REQUIRED TASKS
A - List every full calendar date (month, day, and year) that appears in the passage about the making of Kingdom.
B - Reproduce the passage about the making of Kingdom word for word, starting at "Whilst working on" and ending at "Korean media space.".

PAGE
+++

The series overspent the budget, with each episode costing more than $1.78 million. As a result, the first two seasons, which were originally planned to have eight episodes each, were shortened to six episodes.

On January 16, 2018, a crew member of the art team died due to overwork. On March 14, 2019, it was confirmed that in the midst of filming the second season, a staff member in the production team died after a car accident. On January 7, 2021, a castle on the filming set of Kingdom: Ashin of the North caught fire as a staff member attempted to melt the snow using a torch lamp. Parts of the castle were destroyed in the process of extinguishing the fire, and there were no resulting injuries.

Writing

Screenwriter Kim Eun-hee began thinking about the story behind the series in 2011, wanting to reflect the fears and anxiety of modern times through the lens of the historical Joseon period. Originally, the creator thought it would be difficult to portray the story in a television series format, and instead created the webcomic The Kingdom of the Gods alongside illustrator Yang Kyung-il in 2014. While the series is adapted from the webcomic, they do not share much commonality other than their basic concepts.

Whilst working on television series, Phantom and Signal, Eun-hee continued to work on the project but encountered challenges in writing a period piece and securing investments for the project. Born out of an interest to explore opportunities for writing in a diverse range of genres and not limited by conventional choices in storytelling and censorship in publicly broadcast K-dramas, Eun-hee credited the success of Train to Busan, as the turning point for the revitalization of the interest in zombie films in the Korean media space.

In an online interview, Eun-hee stated that politics is integrated to the core of the series, noting that "It's about what politics is. Flawed politics created resentment, and there will be a consequence of gaining the plant that brings dead people to life". She added that the political environment drives many of the decisions, and propels the actions of characters in their journey, highlighting that "If we go deeper and deeper, it all boils down to politics. The pain that comes from politics, the price we have to pay for pain, they are the message that penetrates the series." Eun-hee further spoke about the importance of blending those genres and particularly focusing on the examination of the political elements covered in the series, citing that "politics and the living dead are not separate, but they rather come together as one." Adding to that, Eun-hee commented about the nature of politics, and its role in shaping the world of Kingdom. The series’ portrayal of political dynamics of corruption and power highlights the disparity of growing concerns against the bourgeoise, suffering in the midst of a plague. Speaking on the conceptualization of the plague, the creator argued its role in the narrative is to serve as a reflection of the corruption, greed, inequity and injustice committed by the ruling class, using it as a camouflage to usurp the political power to maintain influence in the Kingdom of Joseon.

+++

MATERIAL PROVIDED
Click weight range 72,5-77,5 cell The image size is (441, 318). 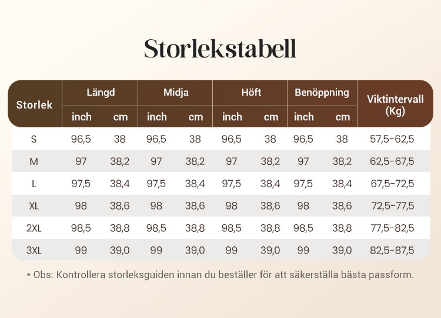click(392, 206)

+++

EXPECTED RESULTS
A -
January 16, 2018
March 14, 2019
January 7, 2021

B -
Whilst working on television series, Phantom and Signal, Eun-hee continued to work on the project but encountered challenges in writing a period piece and securing investments for the project. Born out of an interest to explore opportunities for writing in a diverse range of genres and not limited by conventional choices in storytelling and censorship in publicly broadcast K-dramas, Eun-hee credited the success of Train to Busan, as the turning point for the revitalization of the interest in zombie films in the Korean media space.